# Heat Transfer Letters and Numbers



## virtuous1 (Dec 25, 2005)

Ok, so I bought my press - and 11x15. I need to transfer names and numbers to the backs of softball shirts. Can anyone tell me a good place to get these pre - made numbers and letters?

I know Stahl's has some - but do I have any other options? Maybe even a more economical choice???

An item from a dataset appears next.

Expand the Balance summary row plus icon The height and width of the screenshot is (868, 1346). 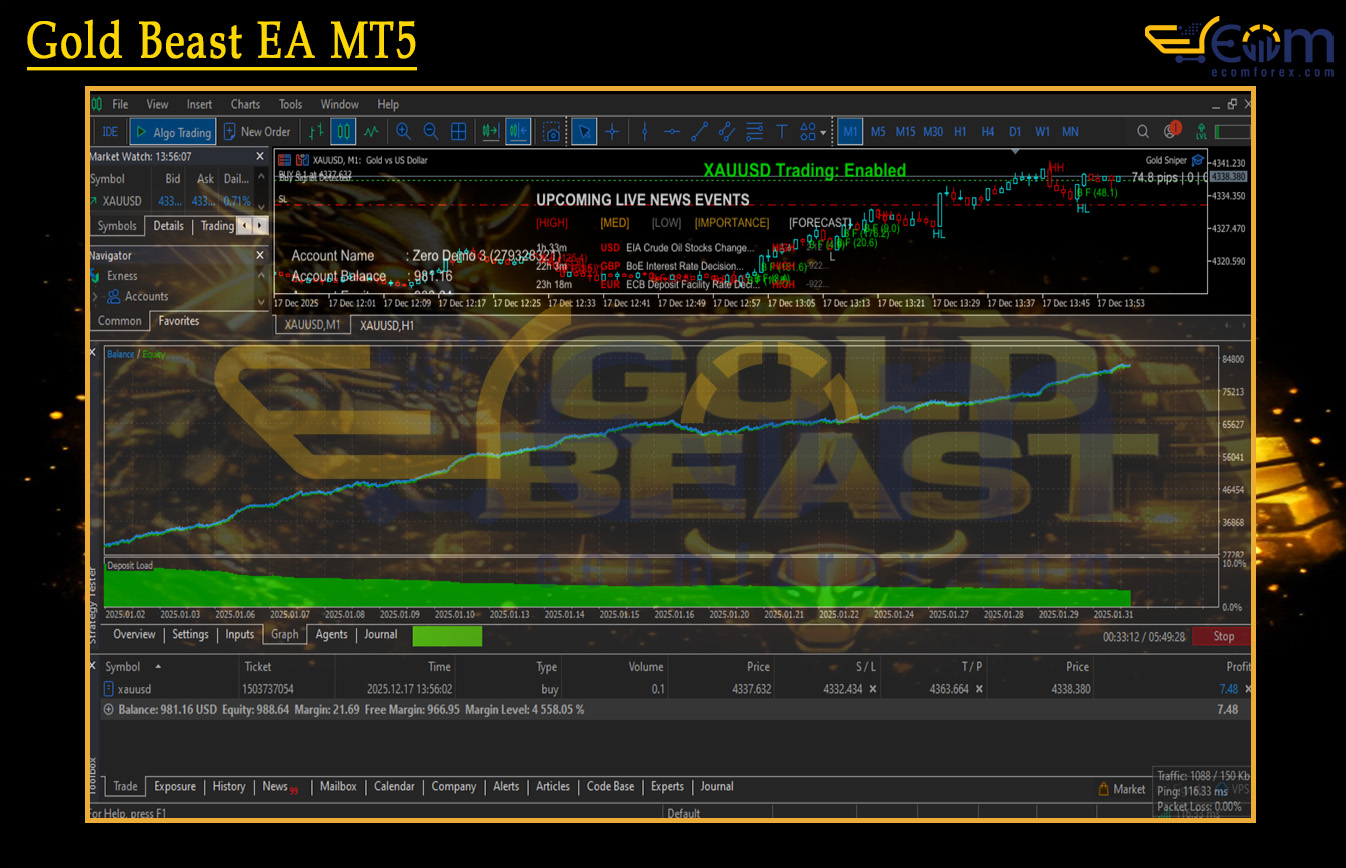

Thanks for all your help so far!


----------



## cprvh (Jan 23, 2006)

What color and type of fabric do you have to work with??


----------



## badalou (Mar 19, 2006)

How do you like the 11 x 15 size press. I bought a 9 x 12 and it is a pain but I get the job done.


----------



## Sac printer (Mar 10, 2006)

Previous post mentioned http://www.transferexpress.com/site/default.asp as a good place top get names and numbers.


----------



## skulltshirts (Mar 30, 2006)

You can get letter and number kits at hanes2you.com Ive never used them though, just happened to notice they had them as an option.


----------



## debbiebelle (Feb 8, 2006)

try ebay , just type in the search engine " heat transfer numbers and letter"


----------



## PantaOz (Jul 27, 2008)

Did as you said... but no luck on e-bay Australia... .Any other suggestions for Australia?


----------



## ProThrowbacks (Aug 1, 2008)

Do you know where I can get a vareity of great number fonts for sports jerseys. thanks ProThrowbacks


----------



## FatKat Printz (Dec 26, 2008)

We utilize a local vinyl and sign company. I just make sure that I have everything ready for them to just cut. I set up the file with the size of lettering and numbers and so there is no worry about setting up and spelling. I convert the letters and number to curves or path and email in an .eps format. 
I give them a list of what I need and they can just cut it from me. I pay for vinyl and cutting but I save money on shipping and its usually costs less than Stahl's. Also, its a good way to promote tshirts because they don't really want to do shirts just sell them since they don't have a heat press.


----------



## ProThrowbacks (Aug 1, 2008)

Bob: Thanks for the response, I was looking for more downloadable fonts that you can get off of abstractfont.com or dafont.com but need more of a detailed and multi optional fonts for sports.


----------